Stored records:
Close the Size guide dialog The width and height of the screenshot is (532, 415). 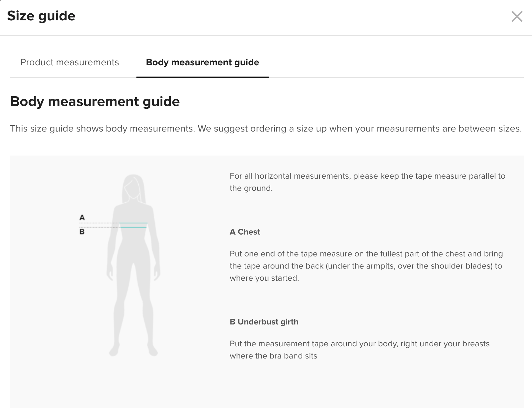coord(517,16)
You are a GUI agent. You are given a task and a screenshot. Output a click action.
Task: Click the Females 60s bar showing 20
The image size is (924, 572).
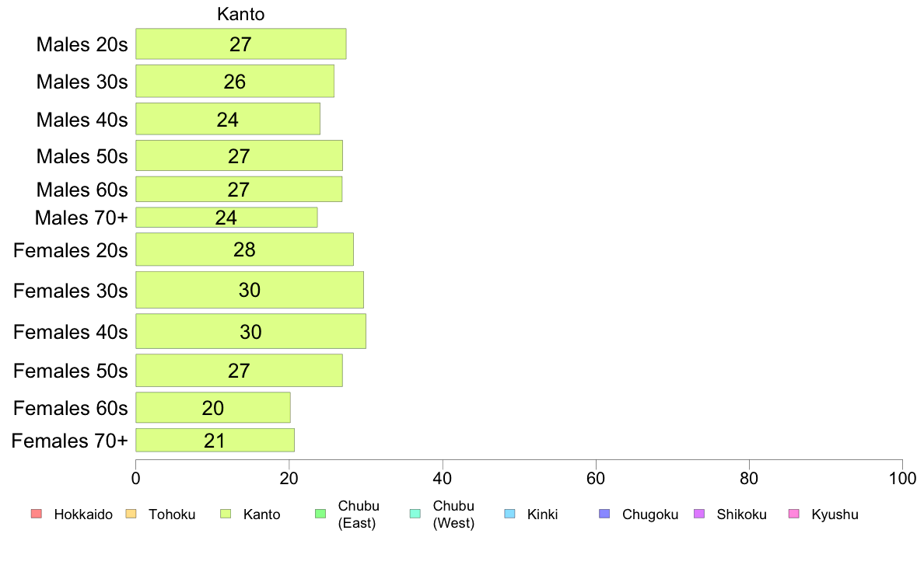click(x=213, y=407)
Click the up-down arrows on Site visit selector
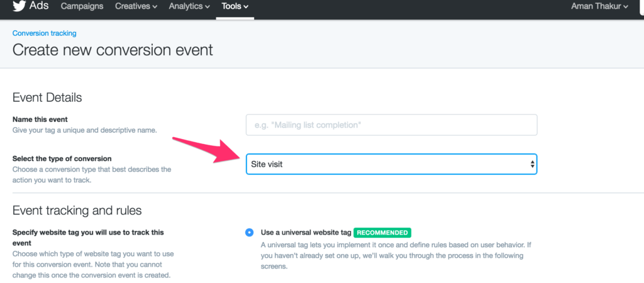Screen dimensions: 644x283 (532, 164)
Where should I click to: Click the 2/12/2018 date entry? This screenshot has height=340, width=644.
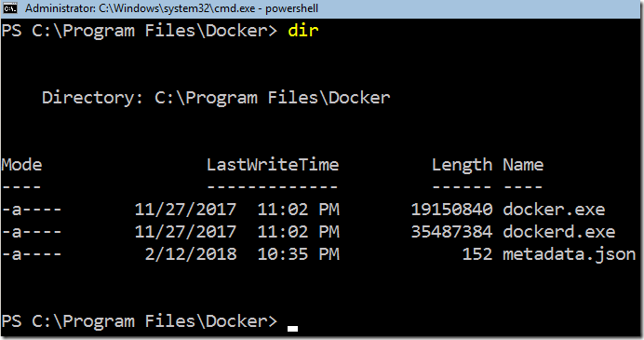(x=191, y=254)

==

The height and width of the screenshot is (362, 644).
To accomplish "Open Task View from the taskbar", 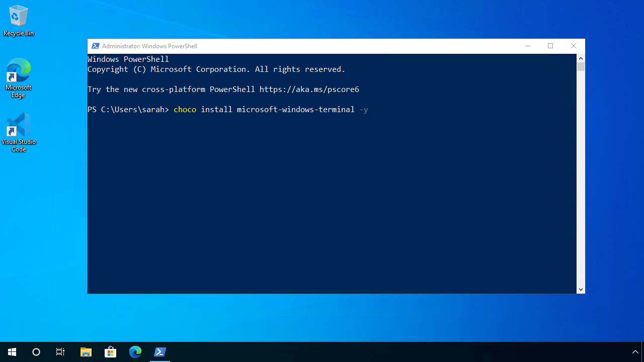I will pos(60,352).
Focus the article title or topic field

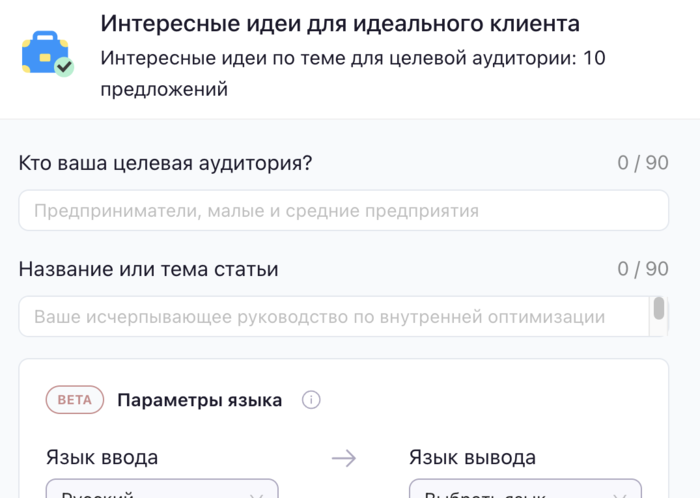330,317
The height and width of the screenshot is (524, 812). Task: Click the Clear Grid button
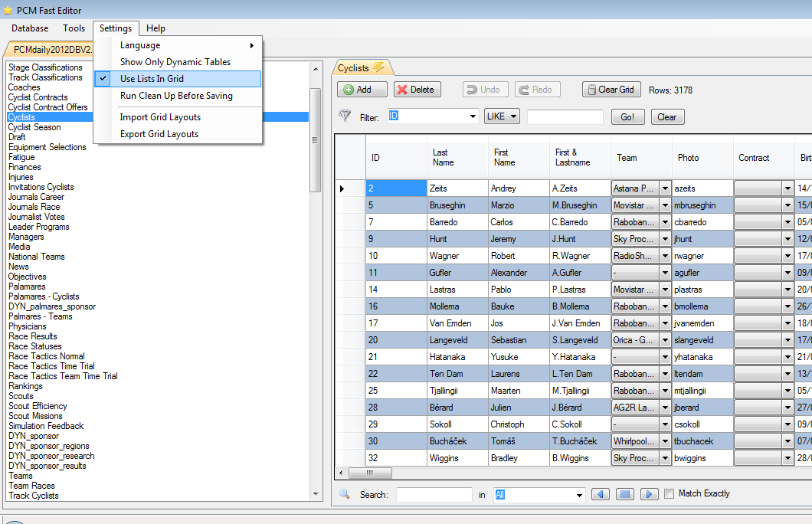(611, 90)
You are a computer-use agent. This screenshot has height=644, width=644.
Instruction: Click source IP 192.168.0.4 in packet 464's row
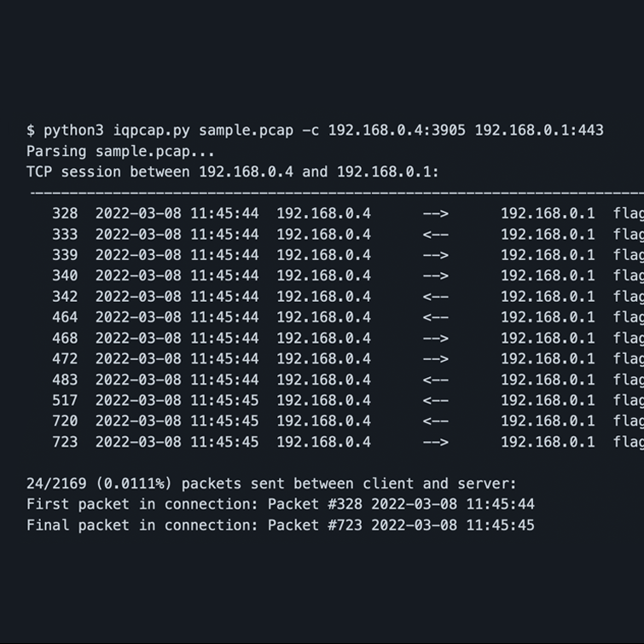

WORK INSTRUCTION = The answer must be every line of the data that holds the word "agent".

RESULT OF THIS TASK =
You are a GUI agent. You are given a task and a screenshot. Output a click action.
You are a computer-use agent. This screenshot has height=644, width=644.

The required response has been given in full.